[Aim] Convert all the rows below into a JSON list of strings, with one string for each line and blank lines omitted.

Entries on where items appear
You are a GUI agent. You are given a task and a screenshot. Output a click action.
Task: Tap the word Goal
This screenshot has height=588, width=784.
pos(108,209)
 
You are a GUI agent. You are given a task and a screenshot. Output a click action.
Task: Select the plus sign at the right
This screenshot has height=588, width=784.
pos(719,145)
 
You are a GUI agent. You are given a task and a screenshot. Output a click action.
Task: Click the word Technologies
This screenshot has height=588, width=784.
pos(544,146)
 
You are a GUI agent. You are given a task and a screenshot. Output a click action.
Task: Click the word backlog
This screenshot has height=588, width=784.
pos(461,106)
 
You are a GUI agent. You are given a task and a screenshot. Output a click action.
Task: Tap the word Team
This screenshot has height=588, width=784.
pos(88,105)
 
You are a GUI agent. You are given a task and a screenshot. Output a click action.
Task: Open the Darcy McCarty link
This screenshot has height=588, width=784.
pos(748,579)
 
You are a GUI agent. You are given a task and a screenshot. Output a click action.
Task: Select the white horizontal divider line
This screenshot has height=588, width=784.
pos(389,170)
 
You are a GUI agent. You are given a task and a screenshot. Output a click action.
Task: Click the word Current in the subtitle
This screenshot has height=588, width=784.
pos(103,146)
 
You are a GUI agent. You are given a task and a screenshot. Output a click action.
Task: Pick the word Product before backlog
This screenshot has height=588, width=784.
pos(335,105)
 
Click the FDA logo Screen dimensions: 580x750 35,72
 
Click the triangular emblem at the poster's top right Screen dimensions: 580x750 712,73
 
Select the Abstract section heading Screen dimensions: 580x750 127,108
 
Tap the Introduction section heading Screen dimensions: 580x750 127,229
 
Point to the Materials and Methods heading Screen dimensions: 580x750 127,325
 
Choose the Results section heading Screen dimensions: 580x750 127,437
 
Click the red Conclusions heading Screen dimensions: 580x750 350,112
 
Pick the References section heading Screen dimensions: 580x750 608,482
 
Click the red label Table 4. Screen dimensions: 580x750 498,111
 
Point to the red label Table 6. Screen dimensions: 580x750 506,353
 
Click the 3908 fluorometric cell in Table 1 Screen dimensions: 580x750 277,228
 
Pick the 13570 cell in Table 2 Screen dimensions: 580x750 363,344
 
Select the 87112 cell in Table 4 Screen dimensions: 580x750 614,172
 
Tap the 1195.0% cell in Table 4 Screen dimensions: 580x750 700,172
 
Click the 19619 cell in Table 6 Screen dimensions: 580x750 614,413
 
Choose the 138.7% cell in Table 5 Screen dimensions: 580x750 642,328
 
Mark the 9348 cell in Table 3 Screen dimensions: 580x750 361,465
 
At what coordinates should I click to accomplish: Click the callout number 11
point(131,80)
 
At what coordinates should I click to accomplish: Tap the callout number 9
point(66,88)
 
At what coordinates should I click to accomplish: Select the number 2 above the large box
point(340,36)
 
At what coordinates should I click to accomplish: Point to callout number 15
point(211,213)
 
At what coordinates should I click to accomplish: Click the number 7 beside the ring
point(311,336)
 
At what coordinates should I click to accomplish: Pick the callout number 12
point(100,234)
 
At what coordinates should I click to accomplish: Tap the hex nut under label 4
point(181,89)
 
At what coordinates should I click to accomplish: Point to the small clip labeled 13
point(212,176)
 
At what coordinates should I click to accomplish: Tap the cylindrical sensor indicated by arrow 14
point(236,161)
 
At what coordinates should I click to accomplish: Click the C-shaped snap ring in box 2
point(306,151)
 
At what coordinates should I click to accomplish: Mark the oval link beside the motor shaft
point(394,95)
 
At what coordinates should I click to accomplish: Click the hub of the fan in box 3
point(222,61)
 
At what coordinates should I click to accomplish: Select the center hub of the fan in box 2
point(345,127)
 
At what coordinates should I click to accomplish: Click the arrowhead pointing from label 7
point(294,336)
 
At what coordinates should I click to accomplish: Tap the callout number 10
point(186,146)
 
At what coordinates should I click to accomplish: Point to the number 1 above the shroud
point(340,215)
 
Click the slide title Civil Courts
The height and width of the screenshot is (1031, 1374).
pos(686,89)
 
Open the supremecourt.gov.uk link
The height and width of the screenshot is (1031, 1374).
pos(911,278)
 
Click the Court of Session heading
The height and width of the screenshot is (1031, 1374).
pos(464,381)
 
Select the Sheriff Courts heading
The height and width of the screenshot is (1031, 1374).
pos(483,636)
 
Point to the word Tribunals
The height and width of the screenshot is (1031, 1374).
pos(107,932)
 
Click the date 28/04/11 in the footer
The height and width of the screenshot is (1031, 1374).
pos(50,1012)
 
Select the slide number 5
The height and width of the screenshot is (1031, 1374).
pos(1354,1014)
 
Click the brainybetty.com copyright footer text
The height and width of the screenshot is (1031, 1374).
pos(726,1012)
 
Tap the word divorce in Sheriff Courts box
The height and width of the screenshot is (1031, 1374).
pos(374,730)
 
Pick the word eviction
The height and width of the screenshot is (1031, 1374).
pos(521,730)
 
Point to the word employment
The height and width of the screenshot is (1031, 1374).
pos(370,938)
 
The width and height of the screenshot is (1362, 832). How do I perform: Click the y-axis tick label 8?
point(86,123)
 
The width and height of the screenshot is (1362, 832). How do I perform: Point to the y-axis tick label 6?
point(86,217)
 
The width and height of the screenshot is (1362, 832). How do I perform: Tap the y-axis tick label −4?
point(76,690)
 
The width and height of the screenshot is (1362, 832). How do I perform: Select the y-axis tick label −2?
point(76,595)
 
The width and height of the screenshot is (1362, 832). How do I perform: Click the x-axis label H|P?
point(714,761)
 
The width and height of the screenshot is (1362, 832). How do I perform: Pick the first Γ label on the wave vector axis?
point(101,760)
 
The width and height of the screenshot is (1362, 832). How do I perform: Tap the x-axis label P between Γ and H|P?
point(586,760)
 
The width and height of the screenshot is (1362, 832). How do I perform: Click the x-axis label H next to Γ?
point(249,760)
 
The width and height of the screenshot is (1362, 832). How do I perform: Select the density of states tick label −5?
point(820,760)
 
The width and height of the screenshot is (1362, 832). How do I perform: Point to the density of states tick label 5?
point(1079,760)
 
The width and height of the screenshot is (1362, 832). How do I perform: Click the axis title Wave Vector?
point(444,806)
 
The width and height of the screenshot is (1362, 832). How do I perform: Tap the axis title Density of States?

[Worked solution]
[
  "You are a GUI agent. You are given a task and a screenshot. Output a click action.",
  "Task: Tap the word Goal",
  "This screenshot has height=588, width=784.",
  "pos(108,209)",
  "You are a GUI agent. You are given a task and a screenshot. Output a click action.",
  "Task: Select the plus sign at the right",
  "This screenshot has height=588, width=784.",
  "pos(719,145)",
  "You are a GUI agent. You are given a task and a screenshot. Output a click action.",
  "Task: Click the word Technologies",
  "This screenshot has height=588, width=784.",
  "pos(544,146)",
  "You are a GUI agent. You are given a task and a screenshot. Output a click action.",
  "Task: Click the word backlog",
  "This screenshot has height=588, width=784.",
  "pos(461,106)",
  "You are a GUI agent. You are given a task and a screenshot. Output a click action.",
  "Task: Tap the word Team",
  "This screenshot has height=588, width=784.",
  "pos(88,105)",
  "You are a GUI agent. You are given a task and a screenshot. Output a click action.",
  "Task: Open the Darcy McCarty link",
  "This screenshot has height=588, width=784.",
  "pos(748,579)",
  "You are a GUI agent. You are given a task and a screenshot. Output a click action.",
  "Task: Select the white horizontal divider line",
  "This screenshot has height=588, width=784.",
  "pos(389,170)",
  "You are a GUI agent. You are given a task and a screenshot. Output a click action.",
  "Task: Click the word Current in the subtitle",
  "This screenshot has height=588, width=784.",
  "pos(103,146)",
  "You are a GUI agent. You are given a task and a screenshot. Output a click action.",
  "Task: Pick the word Product before backlog",
  "This screenshot has height=588, width=784.",
  "pos(335,105)",
  "Click the FDA logo Screen dimensions: 580x750 35,72",
  "Click the triangular emblem at the poster's top right Screen dimensions: 580x750 712,73",
  "Select the Abstract section heading Screen dimensions: 580x750 127,108",
  "Tap the Introduction section heading Screen dimensions: 580x750 127,229",
  "Point to the Materials and Methods heading Screen dimensions: 580x750 127,325",
  "Choose the Results section heading Screen dimensions: 580x750 127,437",
  "Click the red Conclusions heading Screen dimensions: 580x750 350,112",
  "Pick the References section heading Screen dimensions: 580x750 608,482",
  "Click the red label Table 4. Screen dimensions: 580x750 498,111",
  "Point to the red label Table 6. Screen dimensions: 580x750 506,353",
  "Click the 3908 fluorometric cell in Table 1 Screen dimensions: 580x750 277,228",
  "Pick the 13570 cell in Table 2 Screen dimensions: 580x750 363,344",
  "Select the 87112 cell in Table 4 Screen dimensions: 580x750 614,172",
  "Tap the 1195.0% cell in Table 4 Screen dimensions: 580x750 700,172",
  "Click the 19619 cell in Table 6 Screen dimensions: 580x750 614,413",
  "Choose the 138.7% cell in Table 5 Screen dimensions: 580x750 642,328",
  "Mark the 9348 cell in Table 3 Screen dimensions: 580x750 361,465",
  "At what coordinates should I click to accomplish: Click the callout number 11",
  "point(131,80)",
  "At what coordinates should I click to accomplish: Tap the callout number 9",
  "point(66,88)",
  "At what coordinates should I click to accomplish: Select the number 2 above the large box",
  "point(340,36)",
  "At what coordinates should I click to accomplish: Point to callout number 15",
  "point(211,213)",
  "At what coordinates should I click to accomplish: Click the number 7 beside the ring",
  "point(311,336)",
  "At what coordinates should I click to accomplish: Pick the callout number 12",
  "point(100,234)",
  "At what coordinates should I click to accomplish: Tap the hex nut under label 4",
  "point(181,89)",
  "At what coordinates should I click to accomplish: Point to the small clip labeled 13",
  "point(212,176)",
  "At what coordinates should I click to accomplish: Tap the cylindrical sensor indicated by arrow 14",
  "point(236,161)",
  "At what coordinates should I click to accomplish: Click the C-shaped snap ring in box 2",
  "point(306,151)",
  "At what coordinates should I click to accomplish: Mark the oval link beside the motor shaft",
  "point(394,95)",
  "At what coordinates should I click to accomplish: Click the hub of the fan in box 3",
  "point(222,61)",
  "At what coordinates should I click to accomplish: Select the center hub of the fan in box 2",
  "point(345,127)",
  "At what coordinates should I click to accomplish: Click the arrowhead pointing from label 7",
  "point(294,336)",
  "At what coordinates should I click to accomplish: Tap the callout number 10",
  "point(186,146)",
  "At what coordinates should I click to accomplish: Point to the number 1 above the shroud",
  "point(340,215)",
  "Click the slide title Civil Courts",
  "The height and width of the screenshot is (1031, 1374).",
  "pos(686,89)",
  "Open the supremecourt.gov.uk link",
  "The height and width of the screenshot is (1031, 1374).",
  "pos(911,278)",
  "Click the Court of Session heading",
  "The height and width of the screenshot is (1031, 1374).",
  "pos(464,381)",
  "Select the Sheriff Courts heading",
  "The height and width of the screenshot is (1031, 1374).",
  "pos(483,636)",
  "Point to the word Tribunals",
  "The height and width of the screenshot is (1031, 1374).",
  "pos(107,932)",
  "Click the date 28/04/11 in the footer",
  "The height and width of the screenshot is (1031, 1374).",
  "pos(50,1012)",
  "Select the slide number 5",
  "The height and width of the screenshot is (1031, 1374).",
  "pos(1354,1014)",
  "Click the brainybetty.com copyright footer text",
  "The height and width of the screenshot is (1031, 1374).",
  "pos(726,1012)",
  "Tap the word divorce in Sheriff Courts box",
  "The height and width of the screenshot is (1031, 1374).",
  "pos(374,730)",
  "Pick the word eviction",
  "The height and width of the screenshot is (1031, 1374).",
  "pos(521,730)",
  "Point to the word employment",
  "The height and width of the screenshot is (1031, 1374).",
  "pos(370,938)",
  "The width and height of the screenshot is (1362, 832). How do I perform: Click the y-axis tick label 8?",
  "point(86,123)",
  "The width and height of the screenshot is (1362, 832). How do I perform: Point to the y-axis tick label 6?",
  "point(86,217)",
  "The width and height of the screenshot is (1362, 832). How do I perform: Tap the y-axis tick label −4?",
  "point(76,690)",
  "The width and height of the screenshot is (1362, 832). How do I perform: Select the y-axis tick label −2?",
  "point(76,595)",
  "The width and height of the screenshot is (1362, 832). How do I perform: Click the x-axis label H|P?",
  "point(714,761)",
  "The width and height of the screenshot is (1362, 832). How do I perform: Pick the first Γ label on the wave vector axis?",
  "point(101,760)",
  "The width and height of the screenshot is (1362, 832). How do I perform: Tap the x-axis label P between Γ and H|P?",
  "point(586,760)",
  "The width and height of the screenshot is (1362, 832). How do I perform: Click the x-axis label H next to Γ?",
  "point(249,760)",
  "The width and height of the screenshot is (1362, 832). How do I perform: Select the density of states tick label −5?",
  "point(820,760)",
  "The width and height of the screenshot is (1362, 832). How do I perform: Point to the density of states tick label 5?",
  "point(1079,760)",
  "The width and height of the screenshot is (1362, 832). How do I perform: Click the axis title Wave Vector?",
  "point(444,806)",
  "The width and height of the screenshot is (1362, 832). How do I perform: Tap the axis title Density of States?"
]